Writing a web spider is pretty easy on paper. You have your standards, and you can test against your own servers to make sure it behaves before you let it loose.
You probably don’t want to pound the server into silicon dust, so you add a crawl delay and parallelize the crawling, and now you have code that’s a lot harder to comprehend. This is likely the cause of some weird bot behavior, including mishandling of redirect loops or repeated visits to the same address. Multi-threaded orchestration based on a rapidly mutating data set is difficult to get right (the working set of the spider by necessity changes as it goes). You can iron a lot of this out locally, but some problems won’t crop up until you really push the limits with real-world scenarios.
Next, the practical reality of web servers is that standards are more like vague recommendations, and no local testing can prepare your bot for encountering real data, which is at best malformed and sometimes straight up adversarial.
The only way to exhaustively test a bot is to let it run and see if it seems to do what it does.
The Internet, whether over HTTP or Gemini, is a fractal of unexpected corner cases. In Gemini this is compounded by the fact that a lot of people have written their own servers, in HTTP servers are (usually) somewhat compliant but oh boy is HTML a dumpster fire.
It’s a bit difficult to figure out what you are getting from the server. You can get Content-type as a server header or a HTML header. You can also get charset as a meta tag. HTML is served dozens upon dozens of DTDs.
This one is fun:
<!DOCTYPE HTML PUBLIC "-//SoftQuad//DTD HoTMetaL PRO 4.0::19971010::extensions to HTML 4.0//EN">
Server error handling sometimes causes some problems for a spider:
- You fetch a URL, http://www.example.com/foo
- The page you get in return is a file-not-found error page, but it’s served with an OK status code. The error page contains the relative URL bar/
- You index http://www.example.com/foo/bar and get the same error page
- You index http://www.example.com/foo/bar/bar and get the same error page
- You index http://www.example.com/foo/bar/bar/bar and get the same error page
This class of errors shouldn’t happen according to the standards, but it crops up relatively often. It’s part of a wider problem with assuming that the Internet is a bunch of static files, when it in practice is often dynamically generated at-visit. This also means you can’t just do a simple hash of the pages you’ve visited to detect a loop like this, since they may include a generation timestamp or some other minor difference.
The wider problem of degenerate URLs is a constant obstacle, and normalization that repairs every case is probably impossible, even a passing solution involves a decent amount of mind-reading and guesswork.

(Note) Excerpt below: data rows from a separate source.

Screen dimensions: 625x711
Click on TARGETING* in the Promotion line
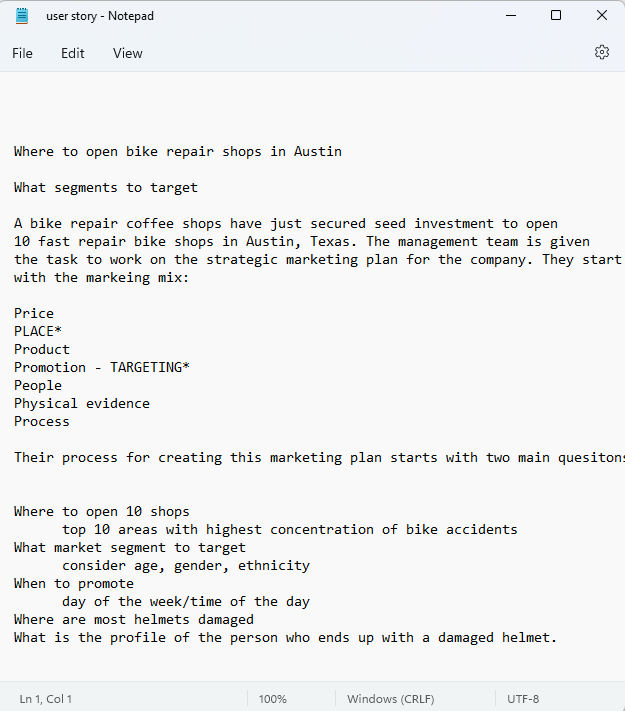click(150, 367)
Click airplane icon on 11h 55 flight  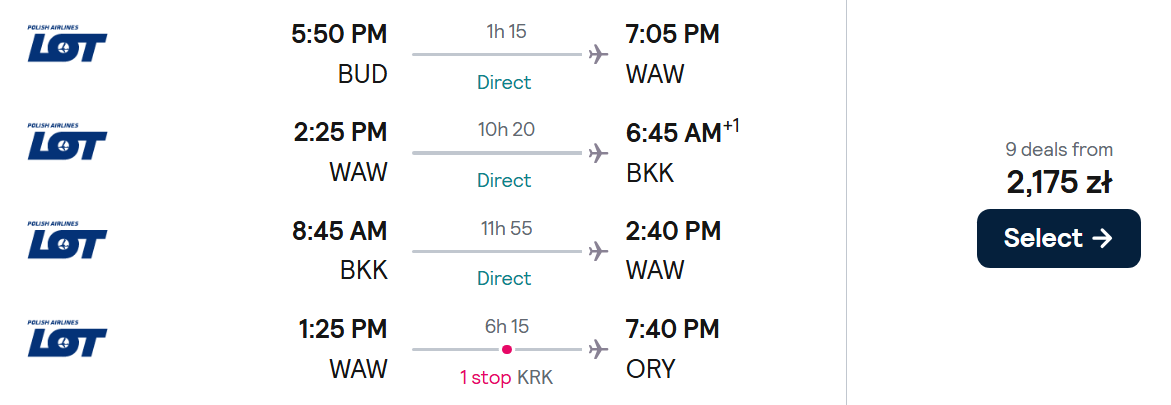(597, 251)
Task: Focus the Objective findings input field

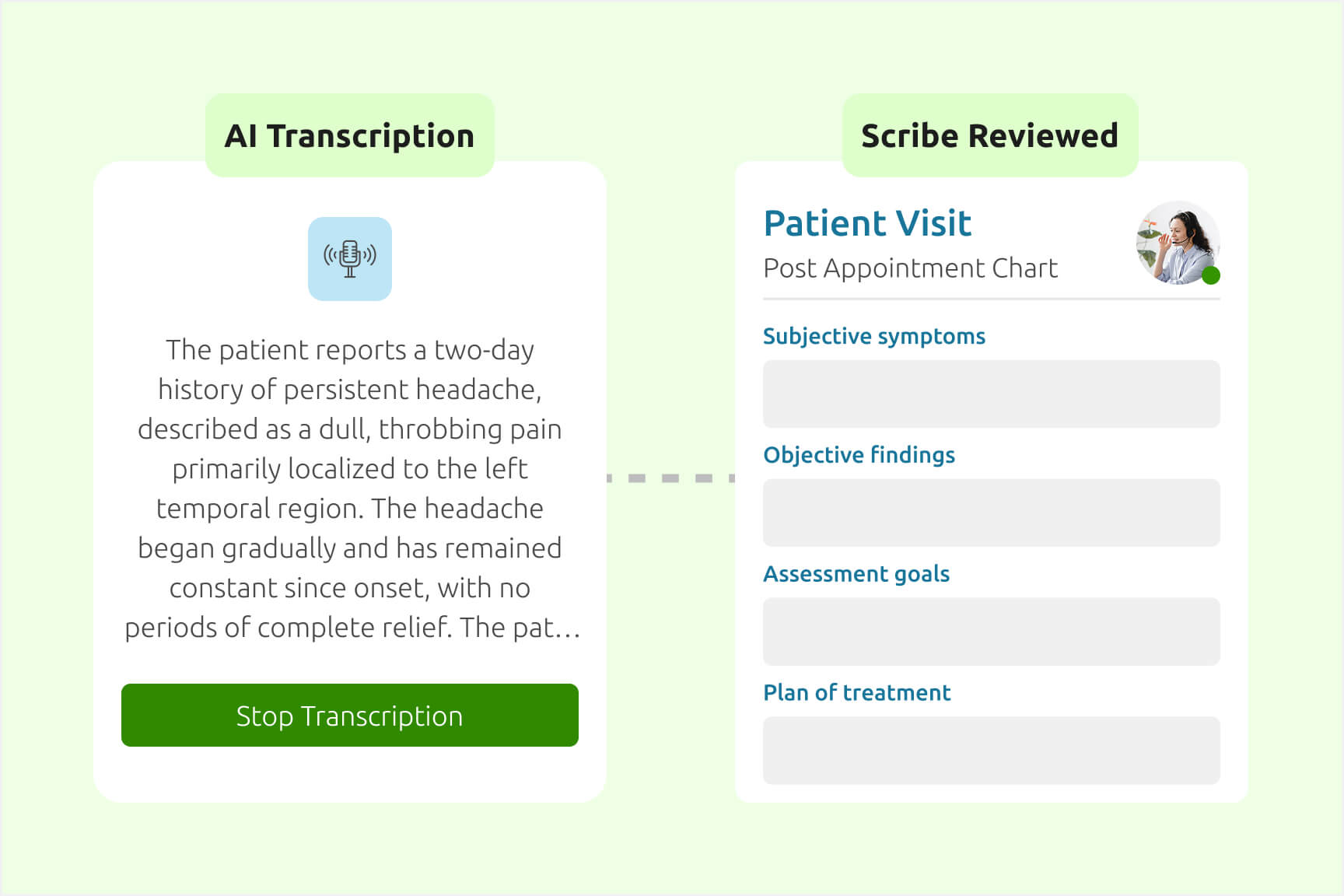Action: (x=991, y=513)
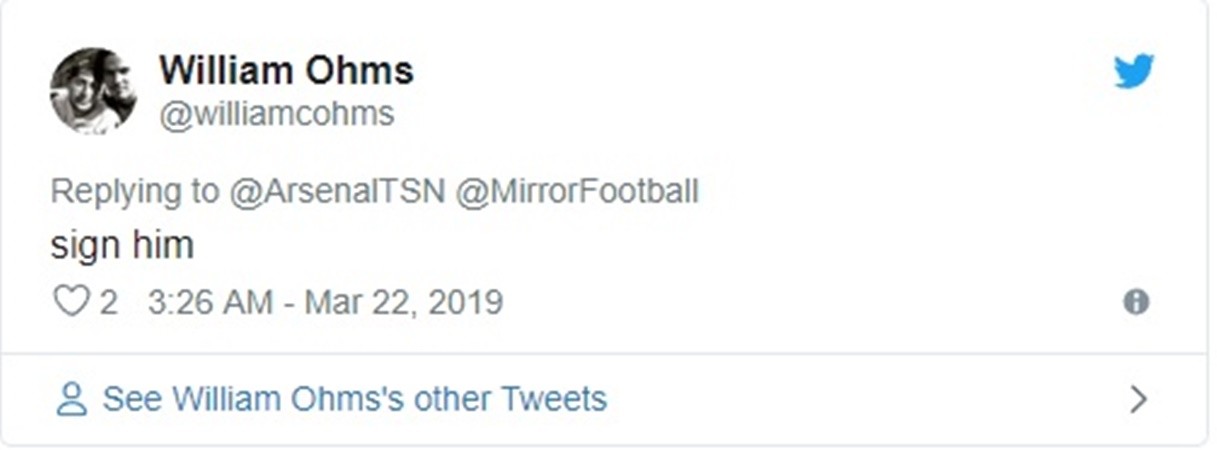Click the person silhouette icon in the footer
This screenshot has height=450, width=1217.
(x=72, y=399)
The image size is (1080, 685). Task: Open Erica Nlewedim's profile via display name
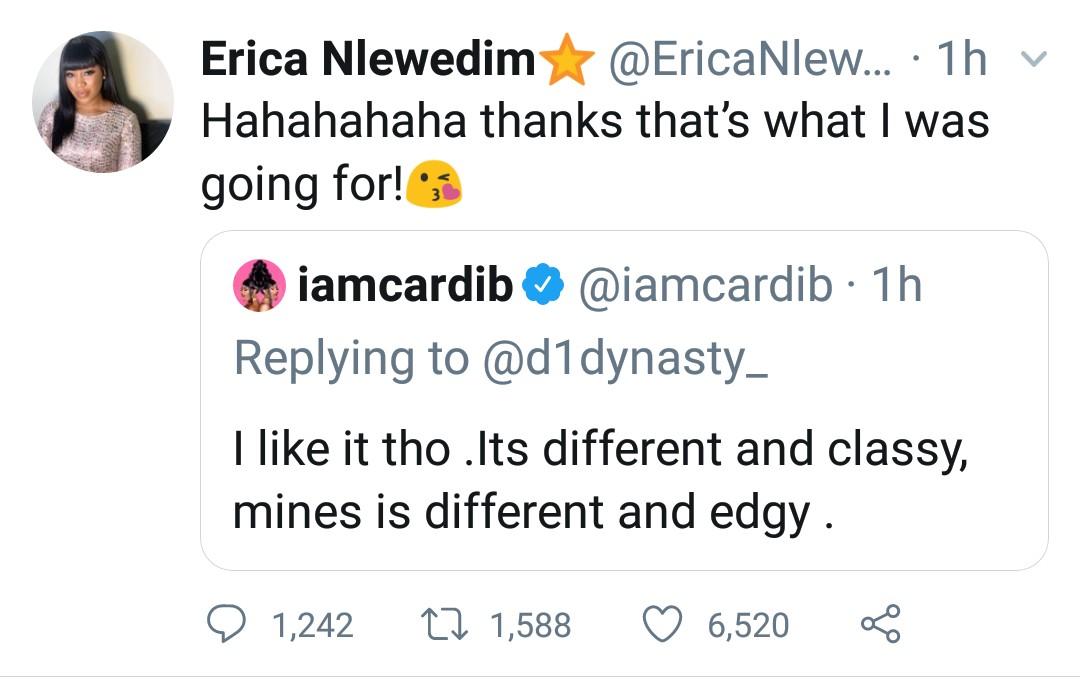click(x=368, y=62)
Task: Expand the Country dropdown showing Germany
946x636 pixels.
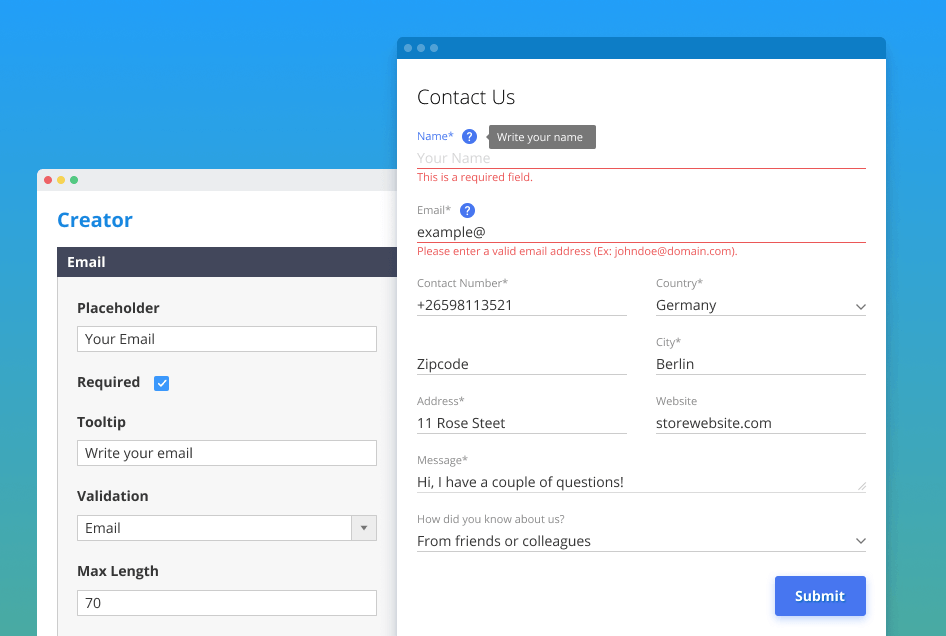Action: click(x=760, y=306)
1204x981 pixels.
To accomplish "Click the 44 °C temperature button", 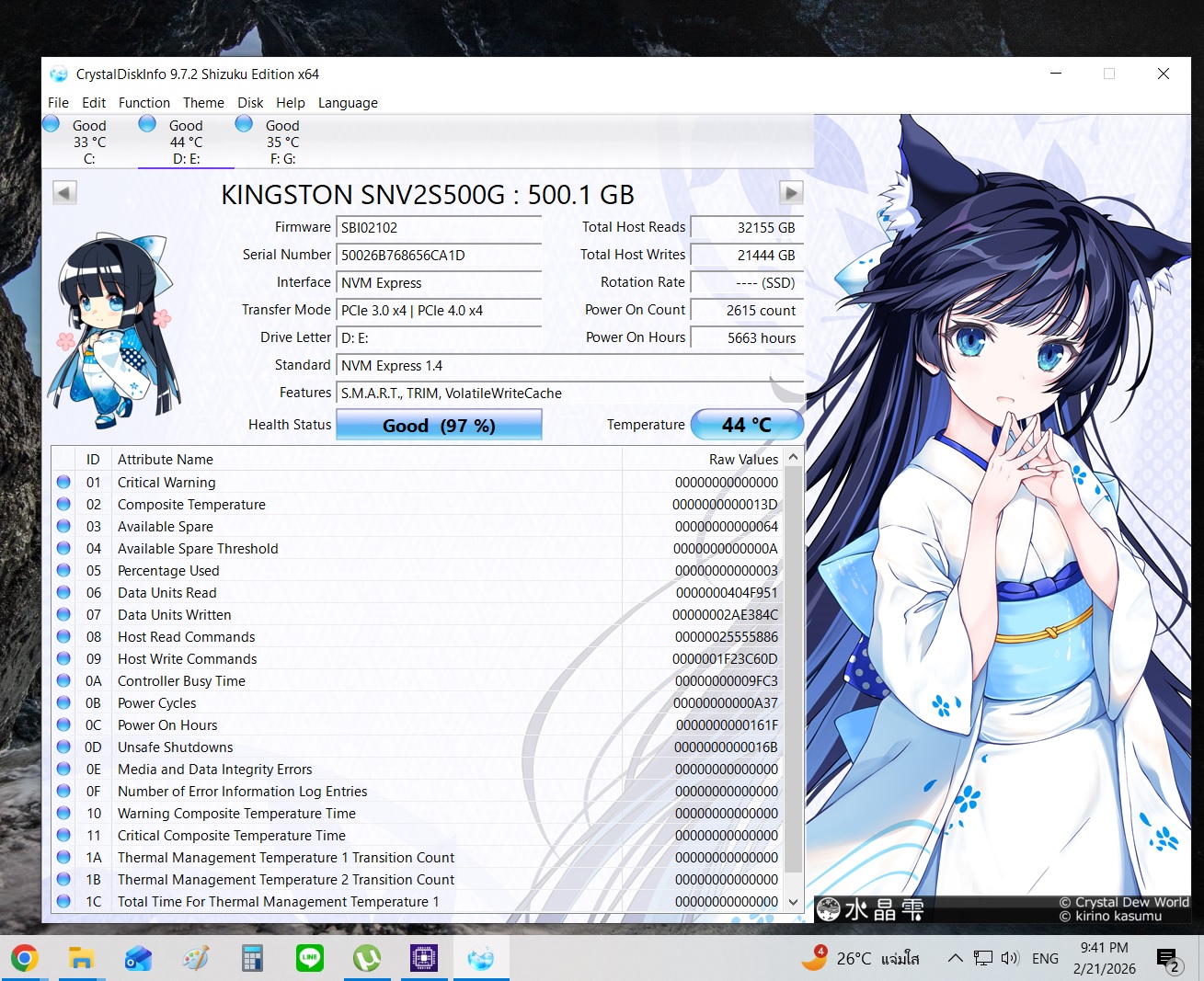I will point(747,425).
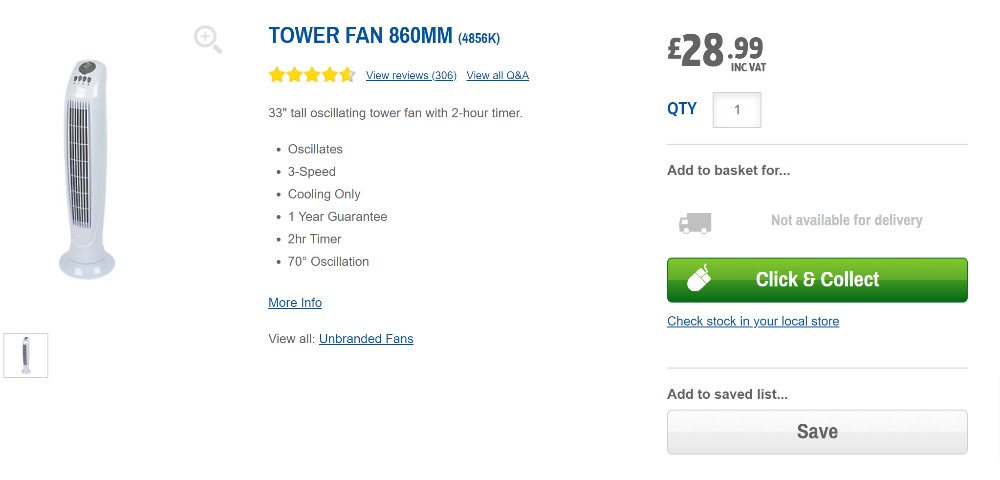This screenshot has height=480, width=1000.
Task: Browse all Unbranded Fans
Action: pos(366,339)
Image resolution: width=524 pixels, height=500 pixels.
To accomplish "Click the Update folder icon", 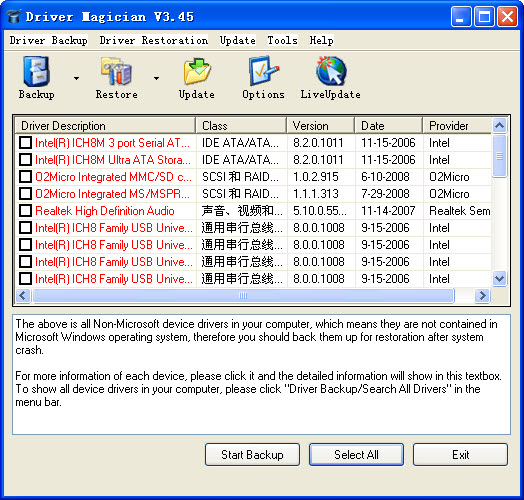I will 197,71.
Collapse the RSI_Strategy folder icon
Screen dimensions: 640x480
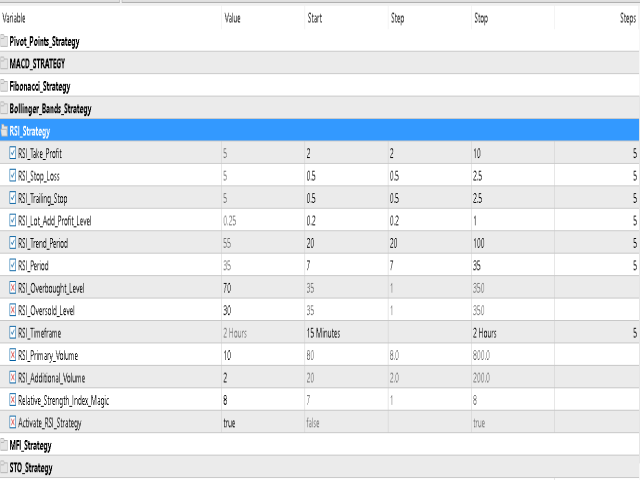[4, 131]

Example: Is “page” in “http://example.com/page" a poorly normalized path (“page/”), or a file with no ending? Both are valid interpretations.
Then there’s robots.txt. In this file, you will find things like:
- Every character encoding known to man
- ASCII art
- PHP errors
- MySQL errors
- HTML code
- DIY directives
- Infinite crawl-delays (eff. days/page)
- Robots also get directives from HTML tags, sometimes conflicting with robots.txt.
This was just a short sampler of the types of stuff a bot needs to deal with.
What I wanted to say is that writing a bot is a lot harder than one would think. It’s unfair to assume malice or incompetence when a bot misbehaves: Probably only way you will ever get a reasonably well behaving web spider is to build a somewhat poorly behaving one and go from there.